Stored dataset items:
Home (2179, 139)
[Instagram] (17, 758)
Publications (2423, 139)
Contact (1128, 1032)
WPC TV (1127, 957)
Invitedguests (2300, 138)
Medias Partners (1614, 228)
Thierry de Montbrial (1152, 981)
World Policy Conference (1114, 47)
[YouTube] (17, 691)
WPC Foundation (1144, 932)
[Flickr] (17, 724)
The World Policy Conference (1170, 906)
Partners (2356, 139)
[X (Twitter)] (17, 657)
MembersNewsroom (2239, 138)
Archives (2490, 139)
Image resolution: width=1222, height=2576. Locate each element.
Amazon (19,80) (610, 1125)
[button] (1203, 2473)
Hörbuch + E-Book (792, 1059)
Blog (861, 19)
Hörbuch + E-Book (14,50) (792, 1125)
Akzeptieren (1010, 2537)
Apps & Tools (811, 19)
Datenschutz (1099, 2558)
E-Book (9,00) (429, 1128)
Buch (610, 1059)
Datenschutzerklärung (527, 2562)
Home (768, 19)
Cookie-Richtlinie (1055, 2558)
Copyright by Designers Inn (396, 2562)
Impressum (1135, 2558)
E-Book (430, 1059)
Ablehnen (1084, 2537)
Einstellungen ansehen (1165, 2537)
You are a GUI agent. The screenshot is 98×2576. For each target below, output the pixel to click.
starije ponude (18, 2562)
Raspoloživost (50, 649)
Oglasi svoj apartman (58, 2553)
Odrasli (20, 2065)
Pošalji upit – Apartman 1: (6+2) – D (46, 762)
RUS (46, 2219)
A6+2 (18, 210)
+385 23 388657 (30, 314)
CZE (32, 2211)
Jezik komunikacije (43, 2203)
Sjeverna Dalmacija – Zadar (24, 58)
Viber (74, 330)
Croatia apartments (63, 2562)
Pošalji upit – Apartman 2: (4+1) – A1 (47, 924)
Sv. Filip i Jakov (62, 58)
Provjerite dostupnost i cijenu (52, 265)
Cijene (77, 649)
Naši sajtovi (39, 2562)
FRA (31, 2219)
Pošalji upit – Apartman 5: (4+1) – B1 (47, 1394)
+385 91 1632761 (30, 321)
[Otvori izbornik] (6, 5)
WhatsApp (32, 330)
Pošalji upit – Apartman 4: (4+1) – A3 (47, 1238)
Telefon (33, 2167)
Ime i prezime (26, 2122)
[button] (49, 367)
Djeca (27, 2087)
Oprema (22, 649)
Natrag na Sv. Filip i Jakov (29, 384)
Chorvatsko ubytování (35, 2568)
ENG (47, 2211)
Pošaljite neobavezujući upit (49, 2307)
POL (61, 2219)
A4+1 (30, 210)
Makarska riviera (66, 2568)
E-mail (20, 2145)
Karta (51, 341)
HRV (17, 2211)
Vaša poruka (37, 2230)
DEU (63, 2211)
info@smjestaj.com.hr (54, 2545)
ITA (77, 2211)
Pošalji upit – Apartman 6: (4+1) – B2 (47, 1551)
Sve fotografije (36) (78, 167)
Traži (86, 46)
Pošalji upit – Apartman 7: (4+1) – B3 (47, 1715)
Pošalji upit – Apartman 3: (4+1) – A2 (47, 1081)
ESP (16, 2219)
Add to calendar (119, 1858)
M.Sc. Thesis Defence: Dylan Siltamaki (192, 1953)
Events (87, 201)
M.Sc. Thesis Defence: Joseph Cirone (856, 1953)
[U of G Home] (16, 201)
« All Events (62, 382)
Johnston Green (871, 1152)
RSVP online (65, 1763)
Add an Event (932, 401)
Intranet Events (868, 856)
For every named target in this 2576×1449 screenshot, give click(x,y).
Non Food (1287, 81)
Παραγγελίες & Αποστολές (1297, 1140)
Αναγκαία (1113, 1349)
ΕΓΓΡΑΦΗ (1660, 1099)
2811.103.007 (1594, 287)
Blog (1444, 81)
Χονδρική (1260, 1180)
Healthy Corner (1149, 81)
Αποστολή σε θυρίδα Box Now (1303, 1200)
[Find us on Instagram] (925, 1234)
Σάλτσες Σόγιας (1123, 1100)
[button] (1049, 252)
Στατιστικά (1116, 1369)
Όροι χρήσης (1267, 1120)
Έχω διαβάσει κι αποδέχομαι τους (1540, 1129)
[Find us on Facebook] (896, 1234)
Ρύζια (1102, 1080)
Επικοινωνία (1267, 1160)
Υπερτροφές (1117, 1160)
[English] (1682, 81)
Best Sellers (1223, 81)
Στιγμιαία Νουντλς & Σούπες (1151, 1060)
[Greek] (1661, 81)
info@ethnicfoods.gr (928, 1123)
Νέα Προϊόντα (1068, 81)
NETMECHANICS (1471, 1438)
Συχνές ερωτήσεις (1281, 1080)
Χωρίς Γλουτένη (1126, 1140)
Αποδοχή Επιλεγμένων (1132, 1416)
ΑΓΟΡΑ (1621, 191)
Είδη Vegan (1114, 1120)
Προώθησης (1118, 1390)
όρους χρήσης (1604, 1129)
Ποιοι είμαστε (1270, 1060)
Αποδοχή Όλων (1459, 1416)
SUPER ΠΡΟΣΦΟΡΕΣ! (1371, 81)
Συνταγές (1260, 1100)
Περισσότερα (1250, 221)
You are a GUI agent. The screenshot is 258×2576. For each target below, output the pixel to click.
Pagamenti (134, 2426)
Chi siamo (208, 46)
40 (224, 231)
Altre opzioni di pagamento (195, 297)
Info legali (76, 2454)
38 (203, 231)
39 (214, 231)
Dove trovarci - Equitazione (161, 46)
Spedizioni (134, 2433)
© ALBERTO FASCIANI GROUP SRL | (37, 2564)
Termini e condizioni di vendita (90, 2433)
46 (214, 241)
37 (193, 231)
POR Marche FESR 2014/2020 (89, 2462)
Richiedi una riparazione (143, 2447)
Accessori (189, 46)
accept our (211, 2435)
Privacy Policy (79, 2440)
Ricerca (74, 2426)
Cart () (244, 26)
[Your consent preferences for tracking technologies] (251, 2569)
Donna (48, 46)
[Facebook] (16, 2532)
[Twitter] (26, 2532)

» TRY IT
Give back, verbatim, the lines from the top of the entries above through the line containing "Archives (2490, 139)".

» SOLUTION TO THIS TASK
Home (2179, 139)
[Instagram] (17, 758)
Publications (2423, 139)
Contact (1128, 1032)
WPC TV (1127, 957)
Invitedguests (2300, 138)
Medias Partners (1614, 228)
Thierry de Montbrial (1152, 981)
World Policy Conference (1114, 47)
[YouTube] (17, 691)
WPC Foundation (1144, 932)
[Flickr] (17, 724)
The World Policy Conference (1170, 906)
Partners (2356, 139)
[X (Twitter)] (17, 657)
MembersNewsroom (2239, 138)
Archives (2490, 139)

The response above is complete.